§ **HOW TO COMPLETE THIS TASK**: Leave the pictures aside and give back every entry below word for word.

++++++++++

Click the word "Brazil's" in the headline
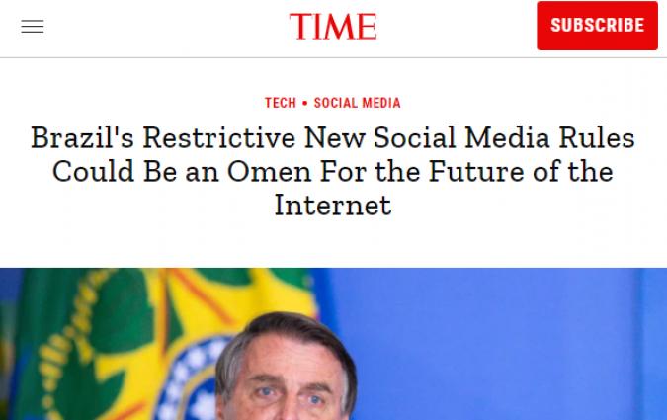667x420 pixels. tap(79, 137)
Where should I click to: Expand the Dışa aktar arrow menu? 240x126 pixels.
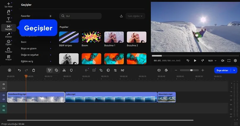coord(235,70)
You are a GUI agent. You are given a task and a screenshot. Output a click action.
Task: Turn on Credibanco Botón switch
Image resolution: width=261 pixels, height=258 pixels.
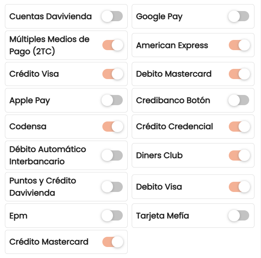tap(239, 100)
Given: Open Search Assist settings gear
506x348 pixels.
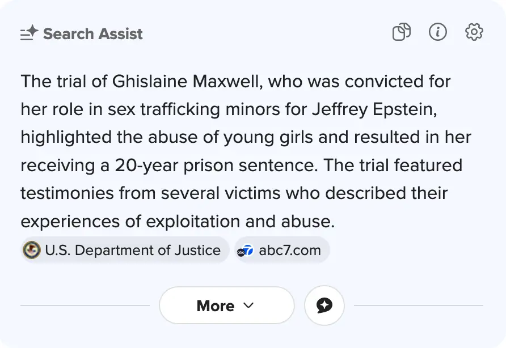Looking at the screenshot, I should 474,32.
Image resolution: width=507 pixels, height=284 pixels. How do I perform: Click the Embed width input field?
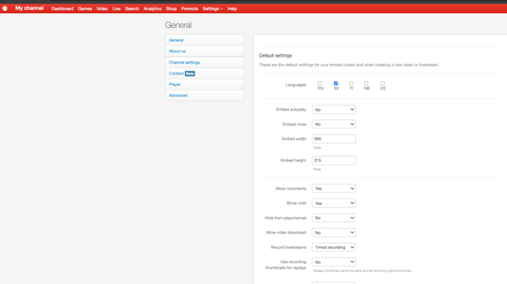pos(334,139)
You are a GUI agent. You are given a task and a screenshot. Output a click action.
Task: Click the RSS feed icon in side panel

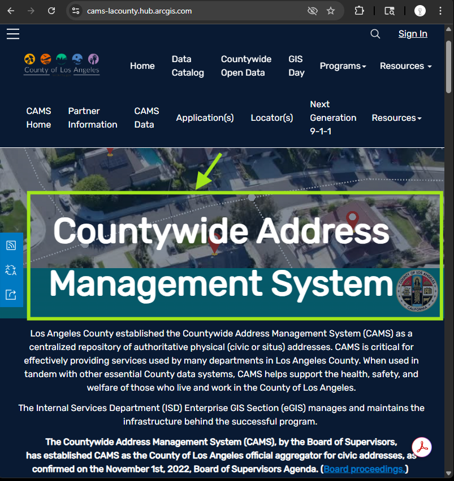pos(11,245)
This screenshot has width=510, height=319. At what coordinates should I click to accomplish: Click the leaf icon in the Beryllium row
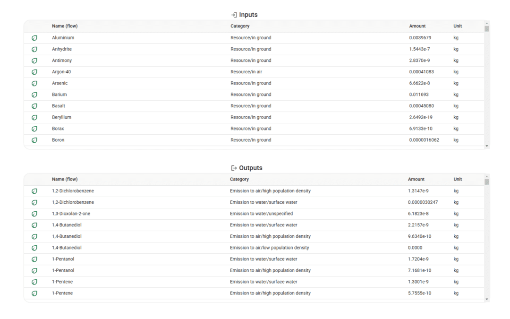pyautogui.click(x=34, y=117)
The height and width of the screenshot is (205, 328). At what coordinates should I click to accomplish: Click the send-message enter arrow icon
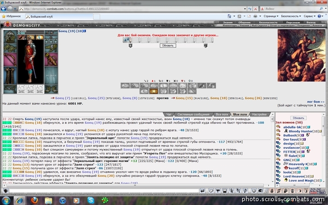click(202, 191)
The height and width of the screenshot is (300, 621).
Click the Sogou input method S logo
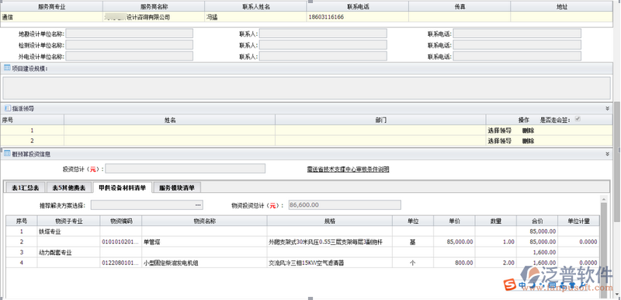click(x=510, y=284)
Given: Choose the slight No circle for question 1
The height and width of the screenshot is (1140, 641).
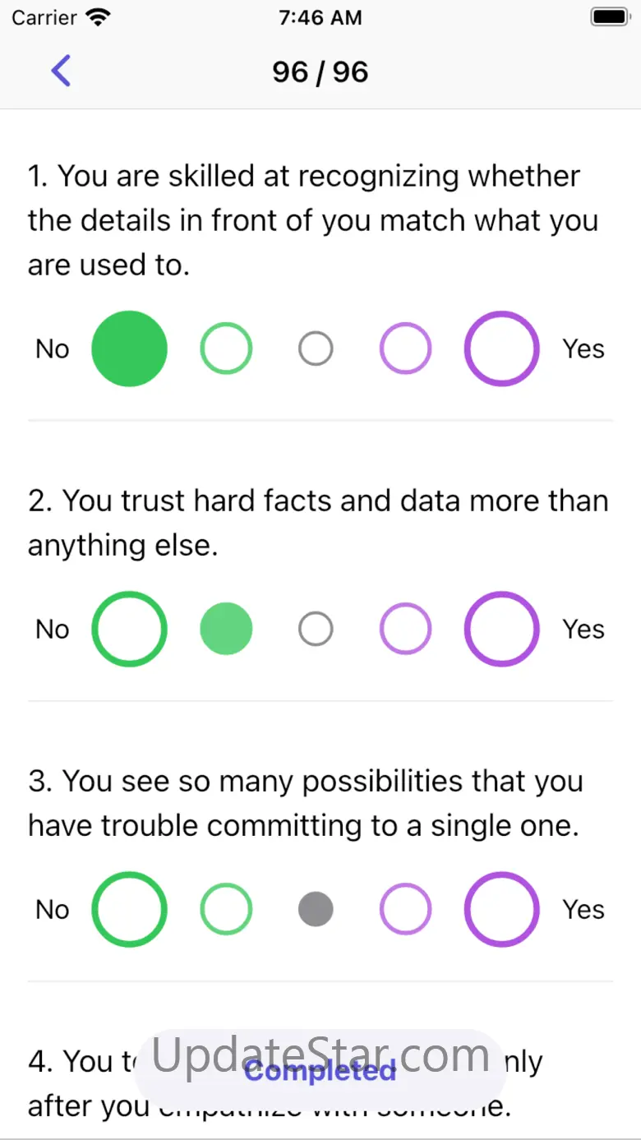Looking at the screenshot, I should 226,348.
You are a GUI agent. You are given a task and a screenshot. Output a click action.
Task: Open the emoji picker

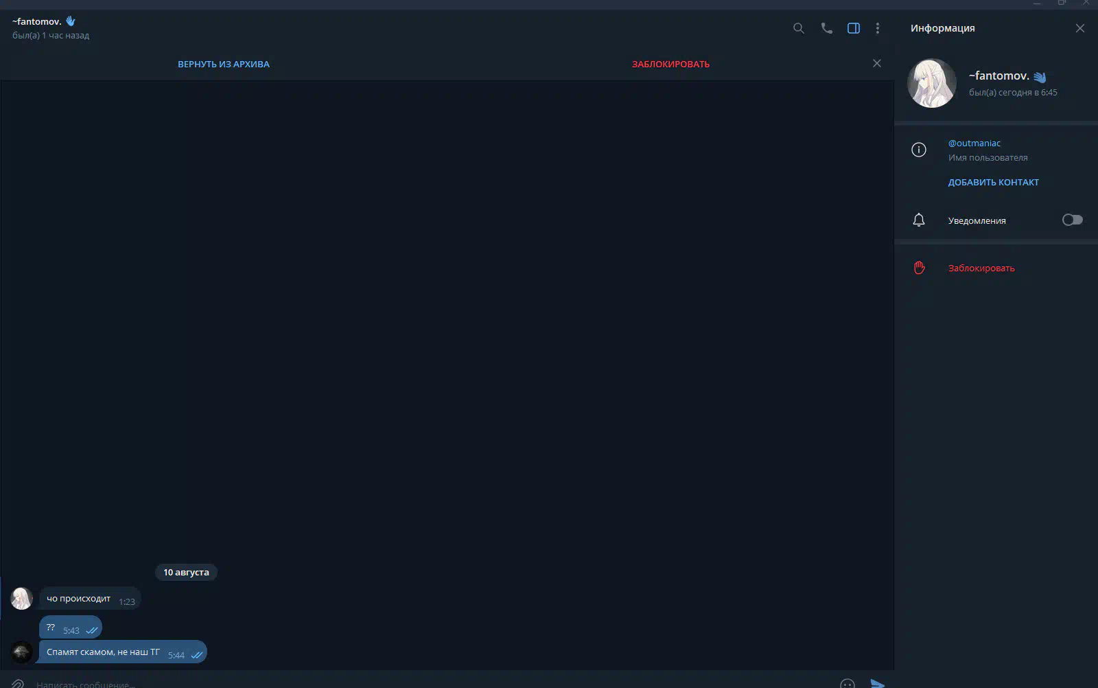tap(848, 683)
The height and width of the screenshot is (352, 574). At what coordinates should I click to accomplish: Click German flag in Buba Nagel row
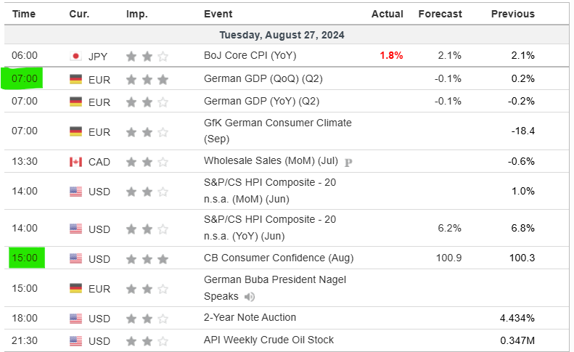(x=75, y=288)
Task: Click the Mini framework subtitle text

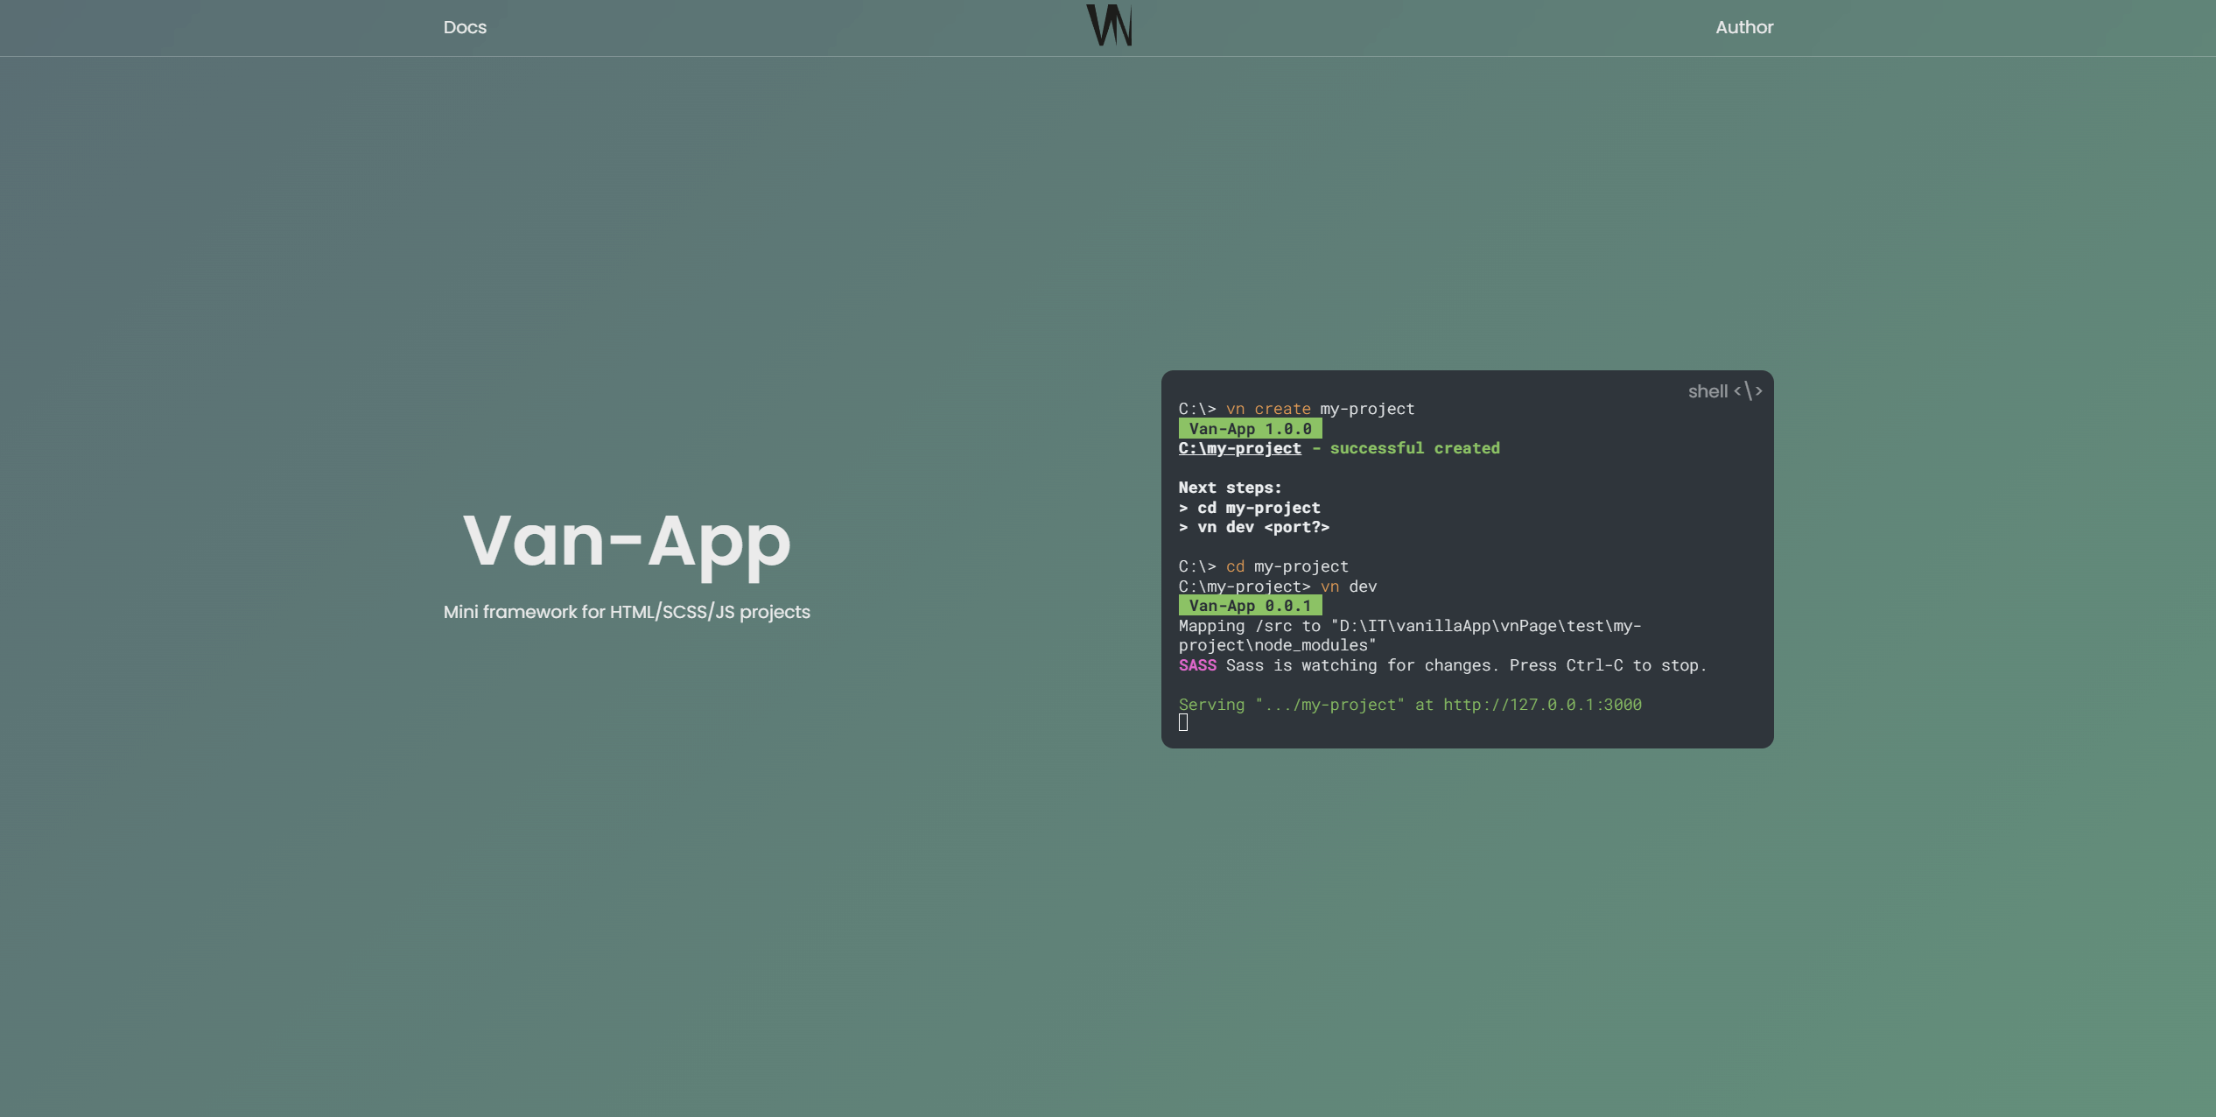Action: tap(627, 612)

++++++++++

§ **SOLUTION FOR THIS TASK**:
Click the word "Brazil's" in the headline
667x420 pixels. tap(79, 137)
Where should I click to: Expand the Dışa aktar arrow menu? 240x126 pixels.
coord(235,70)
You are a GUI agent. You are given a task and a screenshot. Output a click action.
Task: Turn on Credibanco Botón switch
Image resolution: width=261 pixels, height=258 pixels.
tap(239, 100)
Given: Open Search Assist settings gear
506x348 pixels.
Looking at the screenshot, I should 474,32.
Image resolution: width=507 pixels, height=284 pixels. How do I perform: Click the Embed width input field?
pos(334,139)
You are a GUI agent. You are given a task and a screenshot. Output a click action.
Task: Click the RSS feed icon in side panel

pos(11,245)
This screenshot has width=510, height=319. At what coordinates should I click to accomplish: Click the leaf icon in the Beryllium row
pyautogui.click(x=34, y=117)
The height and width of the screenshot is (205, 328). At what coordinates should I click to accomplish: Click the send-message enter arrow icon
click(202, 191)
The height and width of the screenshot is (300, 621).
Click the Sogou input method S logo
click(x=510, y=284)
Given: Choose the slight No circle for question 1
The height and width of the screenshot is (1140, 641).
Looking at the screenshot, I should 226,348.
You are a GUI agent. You are given a task and a screenshot. Output a click action.
Task: Open the emoji picker

tap(848, 683)
The height and width of the screenshot is (352, 574). At what coordinates should I click to accomplish: Click German flag in Buba Nagel row
(x=75, y=288)
Task: Click the Mini framework subtitle text

Action: tap(627, 612)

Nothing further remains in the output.